Na época, Emicida explicou porque lançou uma mixtape antes de um álbum:

“É mais caseiro, os produtores amigos meus me mostram os beats que eles fizeram, eu vou para casa, escrevo uma letra. Para fazer um álbum eu queria todo mundo no estúdio, criando aos poucos. (…) Ainda não está na hora de gravar um álbum, não acho que meu público seja tão grande. Não quero fazer como um monte de artista aí, que estreou para o nada, lançou um disco que ninguém ouviu”.

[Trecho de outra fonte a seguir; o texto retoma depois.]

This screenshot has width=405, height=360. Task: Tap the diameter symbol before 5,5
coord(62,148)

Emicida queria mais. Queria muito mais que fazer sucesso. Queria mudar a história do país. E queria vencer e fazer isso de forma coletiva. “É no encontro que nossa existência faz sentido”, diz o artista no seu documentário AmarElo, É Tudo pra Ontem, de 2021, citando o Manifesto Antropofágico do modernista Oswald de Andrade.

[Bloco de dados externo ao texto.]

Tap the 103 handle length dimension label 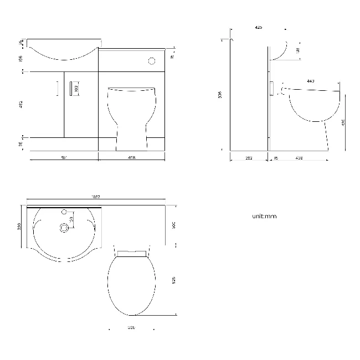click(x=76, y=88)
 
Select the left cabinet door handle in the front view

“Tudo, tudo, tudo que nóis têm é nóis”), PRINCIPIA, 2019.

Na contracapa do livro comemorativo de 10 anos do lançamento de Pra Quem Já Mordeu Cachorro Por Comida, Até Que Eu Cheguei Longe, Fióti relembra o que Emicida falou pra ele na época:

“Ou a gente lança essa mixtape e recupera a autoestima do nosso povo, ou o rap vai naufragar. A gente precisa injetar ânimo no segmento, depois da morte do Sabotage o rap se abateu. – (o rapper foi assassinado, em 2003, aos 29 anos) – É preciso levantar a cabeça e ir pro ringue. (…) A gente vai ter que vender um produto mais barato e 10 vezes melhor que o da concorrência”.

“Então levanta e anda, vai, levanta e anda”), LEVANTA E ANDA, 2013.

Logo mais, aqui no site da Novabrasil, você confere mais uma matéria especial em homenagem a Emicida, o multiartista que marcou a história da música brasileira com a força de sua arte.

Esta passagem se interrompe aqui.